Data to use Block Start

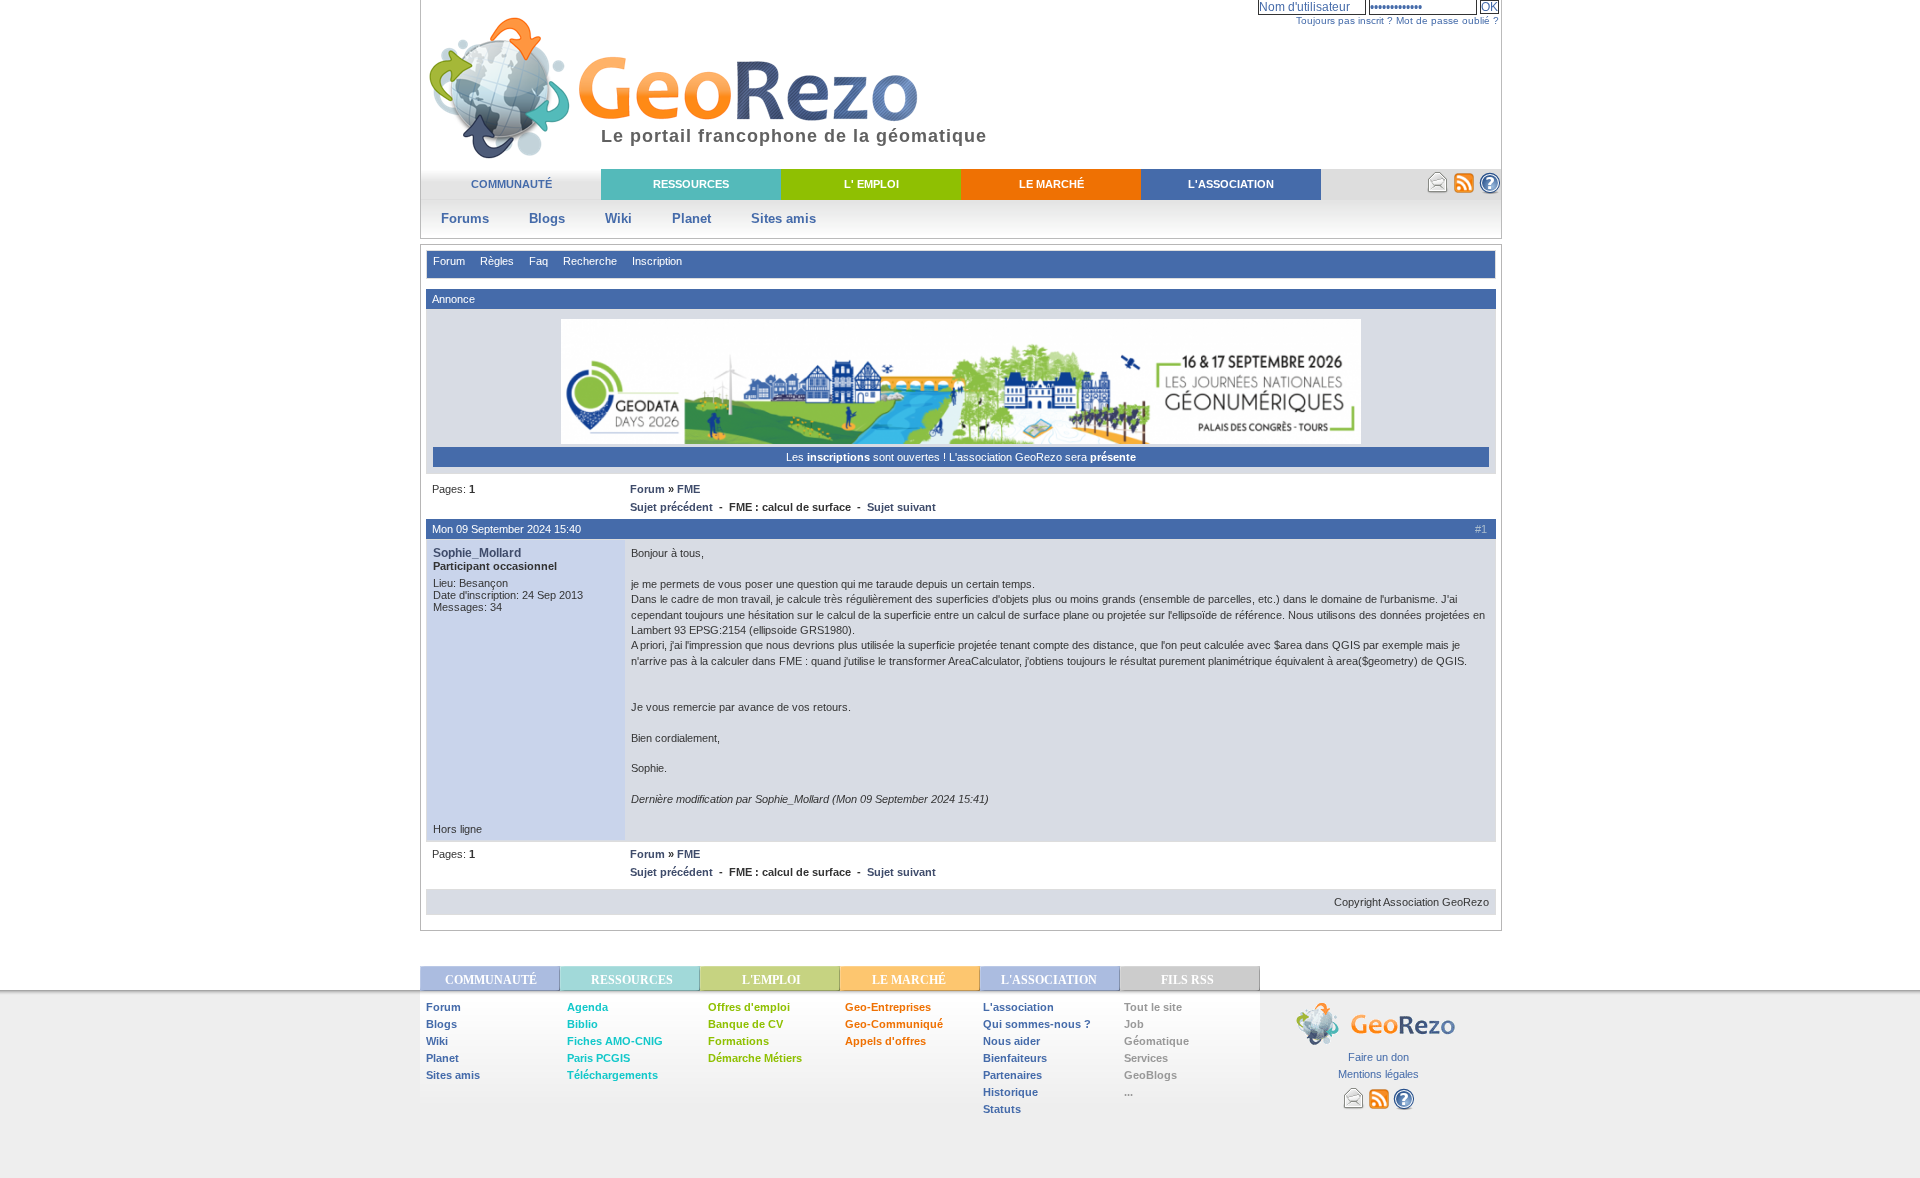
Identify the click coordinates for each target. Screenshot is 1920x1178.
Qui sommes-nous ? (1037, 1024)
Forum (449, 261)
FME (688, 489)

Data to use Block End
Data to use Block Start

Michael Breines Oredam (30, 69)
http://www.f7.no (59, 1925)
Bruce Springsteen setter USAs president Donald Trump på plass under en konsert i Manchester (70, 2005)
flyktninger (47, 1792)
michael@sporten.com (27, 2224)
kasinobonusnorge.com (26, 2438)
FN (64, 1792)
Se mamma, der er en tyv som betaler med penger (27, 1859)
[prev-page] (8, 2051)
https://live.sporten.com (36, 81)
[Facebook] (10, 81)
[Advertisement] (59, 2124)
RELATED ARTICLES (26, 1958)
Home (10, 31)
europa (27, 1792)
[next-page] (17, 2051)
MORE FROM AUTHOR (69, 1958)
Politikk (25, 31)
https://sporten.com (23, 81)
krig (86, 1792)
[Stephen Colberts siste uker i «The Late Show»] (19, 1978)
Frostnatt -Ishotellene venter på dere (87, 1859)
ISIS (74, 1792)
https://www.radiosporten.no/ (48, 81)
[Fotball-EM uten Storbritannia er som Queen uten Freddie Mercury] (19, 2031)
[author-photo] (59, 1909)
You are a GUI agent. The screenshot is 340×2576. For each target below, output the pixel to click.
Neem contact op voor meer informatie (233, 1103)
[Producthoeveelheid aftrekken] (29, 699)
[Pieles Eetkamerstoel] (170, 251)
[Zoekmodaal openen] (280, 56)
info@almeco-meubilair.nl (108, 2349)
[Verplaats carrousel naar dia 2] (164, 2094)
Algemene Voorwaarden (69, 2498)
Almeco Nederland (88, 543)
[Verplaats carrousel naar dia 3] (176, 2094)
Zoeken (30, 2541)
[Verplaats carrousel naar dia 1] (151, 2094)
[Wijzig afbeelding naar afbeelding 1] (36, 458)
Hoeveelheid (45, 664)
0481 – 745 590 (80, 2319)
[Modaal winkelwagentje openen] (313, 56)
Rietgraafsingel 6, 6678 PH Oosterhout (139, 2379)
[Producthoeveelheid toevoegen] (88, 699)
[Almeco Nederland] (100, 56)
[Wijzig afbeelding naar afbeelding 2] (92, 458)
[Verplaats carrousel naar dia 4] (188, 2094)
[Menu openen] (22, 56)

Data to use Block End

**Exercise objective:** Every line of the data that includes the word "each" should be copied.

**Response below:**
Identify the click coordinates for each target. Screenshot is 1920x1178.
You are a GUI agent. The screenshot is 340×2576. For each target below, output the pixel to click.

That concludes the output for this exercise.